Work to complete:
a. In the case study about the industrial services company, how many of its regional organizations had been acquired?
b. Carry the case study about the industrial services company and its new CEO forward from its last sentence.

Text shown:
— begin —
I have a passion for proven best practices. They are the collective wisdom of others who have gone before.

They can improve performance, reduce risk, accelerate delivery and increase satisfaction. They can be revised or discarded as appropriate. New ones can be added. But they should never be ignored.

In the following case, you’ll see how one project faired when the CEO dictated a certain course of action. Those charged with carrying out the project chose to carve a new path and ignored the lessons learned by others. They paid an all too familiar price.

Thanks to R.D. for the details on this story.

The Situation

This industrial services company had grown successfully over the years through a practical strategy of strong organic growth and complementary acquisitions. The company’s head office serviced the northeast. Five other regional offices covered the major metropolitan areas in the rest of the country.

The new CEO recently hired to replace the retiring leader, found the culture somewhat foreign. He was used to a fast paced, competitive, often combative environment as head of marketing in his old firm. At his new company, the pace was slower, more collegial, almost familial. But, what irked him most was the almost complete lack of instant access to key corporate performance indicators. Three of the regional organizations had been acquired. Business processes and supporting technologies were a hodgepodge of disparate purchased and home grown solutions. Getting an accurate and timely view of enterprise operations was costly and time-consuming.
— end —
Dataset extract:
— begin —
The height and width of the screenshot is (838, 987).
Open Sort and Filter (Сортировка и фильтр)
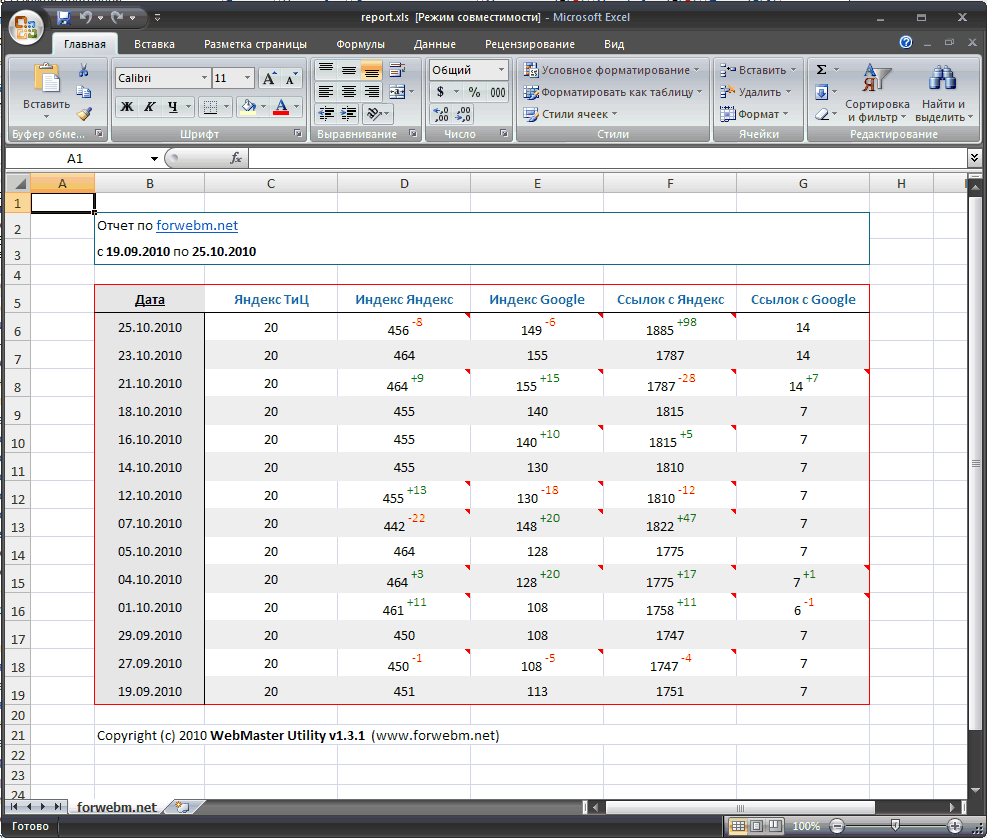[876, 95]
— end —
— begin —
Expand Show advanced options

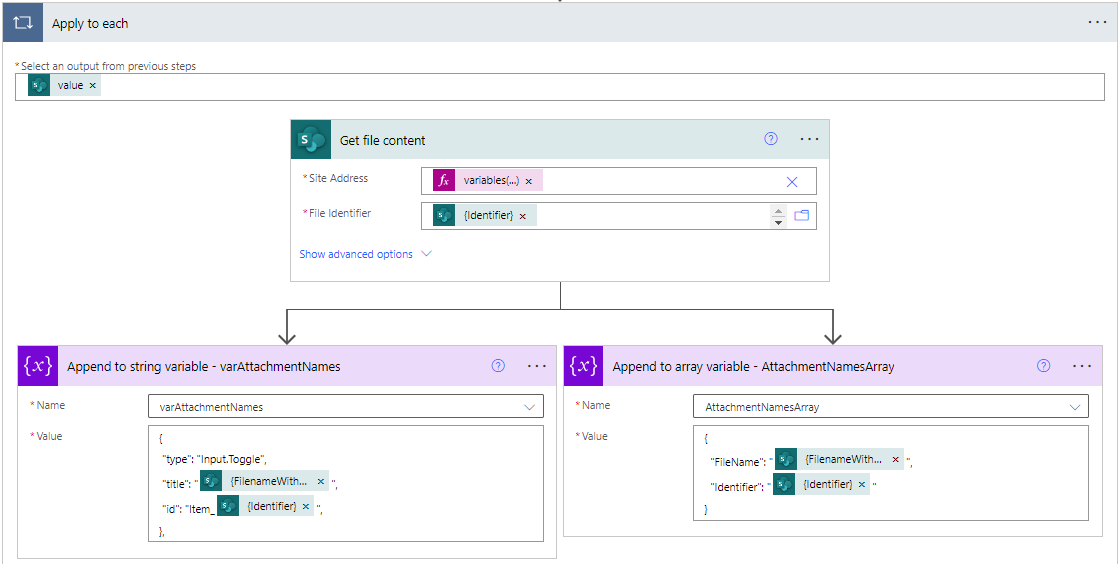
— end —
Responses to the tasks:
a. Three.

b.
His old firm had been a much larger organization. Prior to his arrival, it had implemented a full spectrum Enterprise Resource Planning (ERP) solution that covered all the vital corporate functions including customer management, sales, procurement, distribution, inventory, accounting and human resources. It also provided executive dashboards so senior management could tap in and drill down on actual corporate performance at will. This capability wasn’t available at his current company.

The CEO was frustrated with this lack of access to operational information. While his senior management team and the regional general managers didn’t seem to be bothered by the current situation, the CEO knew they could do a much better job of managing the company’s performance with better access to information. So, he launched a priority project to remedy the situation, holding the VP of Information Services (IS) responsible for making it happen. The CEO called the project “Insight.”

The Goal

The goal of the Insight project was to deliver a comprehensive ERP solution covering head office and the five regional offices within eighteen months. The project was to use the software and vendor services that the CEO’s previous firm had used. The project’s scope would cover customer management, sales, procurement, distribution, inventory, accounting and human resources functions. All senior managers were to have access to the executive dashboards.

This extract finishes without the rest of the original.